→ **What you are asked to do**
Starting at the line with "Open the Learn" and going on through the line with "Click the payment terminal device icon", reproduce each line in the records below exactly and nothing more.
BEGIN
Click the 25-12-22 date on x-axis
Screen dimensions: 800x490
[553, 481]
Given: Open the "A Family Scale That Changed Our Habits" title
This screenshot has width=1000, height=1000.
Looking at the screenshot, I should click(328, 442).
END
BEGIN
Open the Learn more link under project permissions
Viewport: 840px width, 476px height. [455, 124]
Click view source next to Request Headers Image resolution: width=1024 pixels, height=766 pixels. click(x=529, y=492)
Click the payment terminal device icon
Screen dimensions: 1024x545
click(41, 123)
END
→ **Task solution**
Open the Learn more link under project permissions
Viewport: 840px width, 476px height. [455, 124]
Click view source next to Request Headers Image resolution: width=1024 pixels, height=766 pixels. click(x=529, y=492)
Click the payment terminal device icon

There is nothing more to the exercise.